In another study using IHC, Nakagawa et al (33) demonstrated that, among 119 CRC patients, the postoperative OS rate was significantly higher in patients exhibiting high expression of CLDN1 compared with the low-expression group for a median follow-up of 3.9 years. The disease-free survival rate following curative surgery was also higher in the high-expression compared with that in the low-expression group. Their univariate analysis revealed that grade of differentiation, morphological type, tumor size, tumor invasion, lymph node metastasis, lymphatic invasion, venous invasion, metastasis and CLDN1 expression were significantly correlated with OS. In addition, the multivariate regression analysis indicated that high expression of CLDN1 and metastasis were independent predictors of OS. They also observed that CRC patients with high expression of CLDN1 had a better prognosis in terms of disease-free survival compared with the low-expression group, which is consistent with our findings. In our analysis, we investigated the correlation between the serum levels of CLDN1 and CLDN7 and clinicopathological factors. Poor PS and high CEA levels were found to be associated with lower serum CLDN1 concentrations for all patients. High T stage and high CEA levels were also found to be correlated with lower serum CLDN7 concentrations for all patients. Such a correlation was not observed between serum CLDN1 and CLDN7 levels in non-metastatic CRC patients, but it was observed between serum CLDN1 and CLDN7 levels in metastatic CRC patients. Our median follow-up time was 14 months (range, 1–34 months). The median PFS and OS of the entire group were 7.3 and 26.9 months, respectively. We observed a significant association between other clinicopathological variables, including presence of metastasis, no surgical resection, CTx-unresponsiveness, and high serum levels of CEA and CA19-9, and poorer PFS. Among the clinicopathological variables evaluated, localization in the rectum, presence of metastasis, vascular invasion, perineural invasion, poor differentiation, low PS, no surgical resection and CTx-unresponsiveness were found to be correlated with poorer OS, as expected.
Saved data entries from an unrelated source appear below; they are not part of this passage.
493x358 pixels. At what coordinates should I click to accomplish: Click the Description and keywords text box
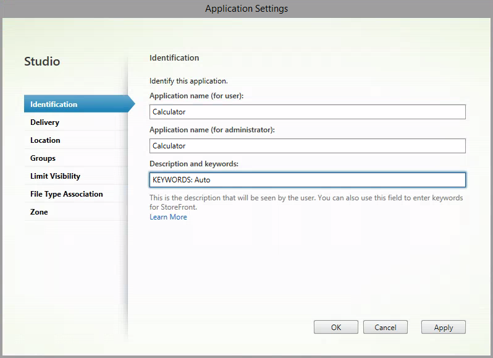click(x=307, y=180)
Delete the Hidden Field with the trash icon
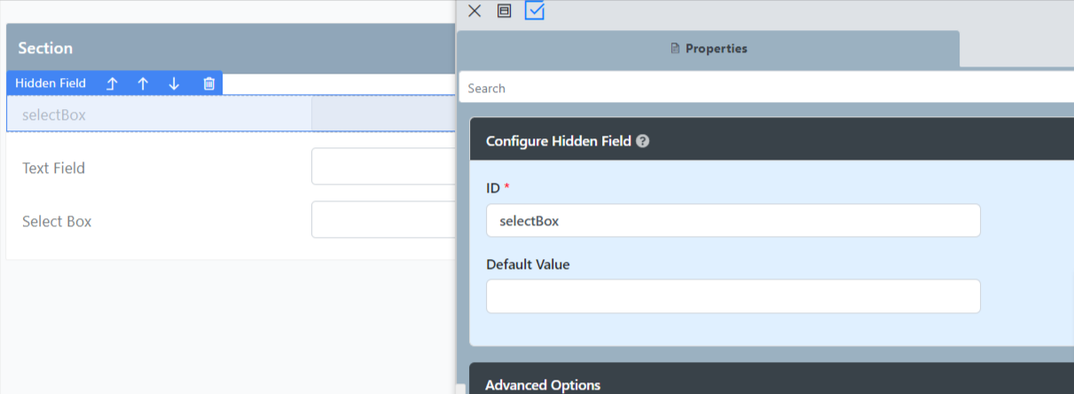Viewport: 1074px width, 394px height. [209, 83]
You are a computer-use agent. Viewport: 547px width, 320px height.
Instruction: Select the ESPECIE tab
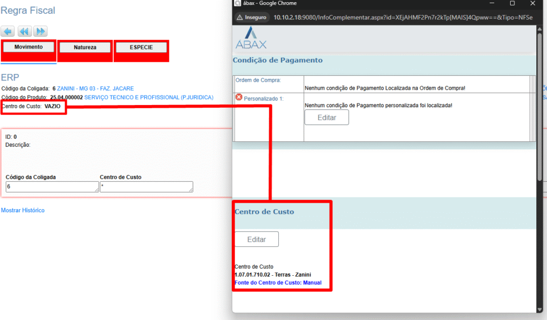[141, 47]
However, the serum CLDN1 and CLDN7 levels exerted no significantly adverse effect on PFS or OS over this limited follow-up time.
In conclusion, CLDN1 and CLDN7 are important barrier proteins of the human cell structure and their decreased expression in CRC appears to play a central role in tumor cell motility and invasion. Therefore, reduced serum levels of CLDN1 and CLND7, as determined by ELISA, may be a useful tool in the differential diagnosis of CRC.